Purpose: To determine the usefulness of adrenal vein sampling (AVS) in patients referred for surgical management of primary aldosteronism (PA).
Patients and methods: From July 2001 to September 2006, 12 patients with a mean age of 49.3 years (range 31-65 yrs) presented for evaluation. All patients had PA based on serologic screening tests and were evaluated with CT abdominal imaging. Eleven (92%) patients underwent AVS with corticotropin stimulation. Ten patients underwent laparoscopic adrenalectomy for resection of an aldosterone-producing adenoma.
Results: All patients had an adrenal adenoma seen on CT, mean size 14.8 mm (range 6-27 mm). AVS was performed in the 11 patients. When compared with CT findings, eight (73%) patients demonstrated aldosterone hypersecretion from the adrenal with the adenoma. Two (18%) patients demonstrated hypersecretion from the contralateral, normal-appearing gland. One (9%) patient demonstrated bilateral aldosterone hypersecretion, consistent with bilateral adrenal hyperplasia.
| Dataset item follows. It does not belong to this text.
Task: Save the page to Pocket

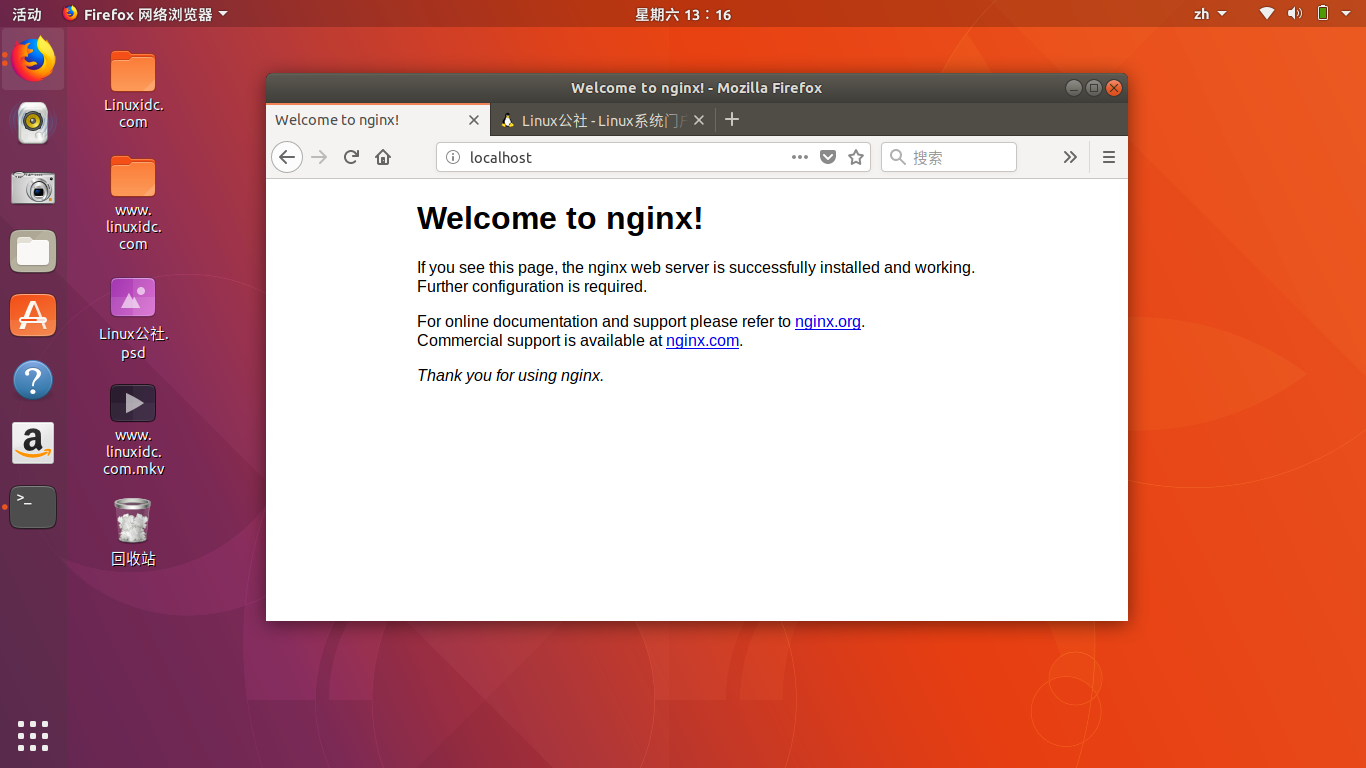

After surgical removal of the gland that demonstrated hypersecretion on AVS, all patients experienced resolution of hypokalemia, five (50%) patients had resolution of hypertension, and five (50%) patients had significant reductions in the number of hypertensive medications.
Conclusions: AVS is a superior test when compared with CT imaging in subtype identification of PA and for determination of occult hypersecretion from the adrenal. Patients who are evaluated for potential adrenalectomy should routinely undergo AVS.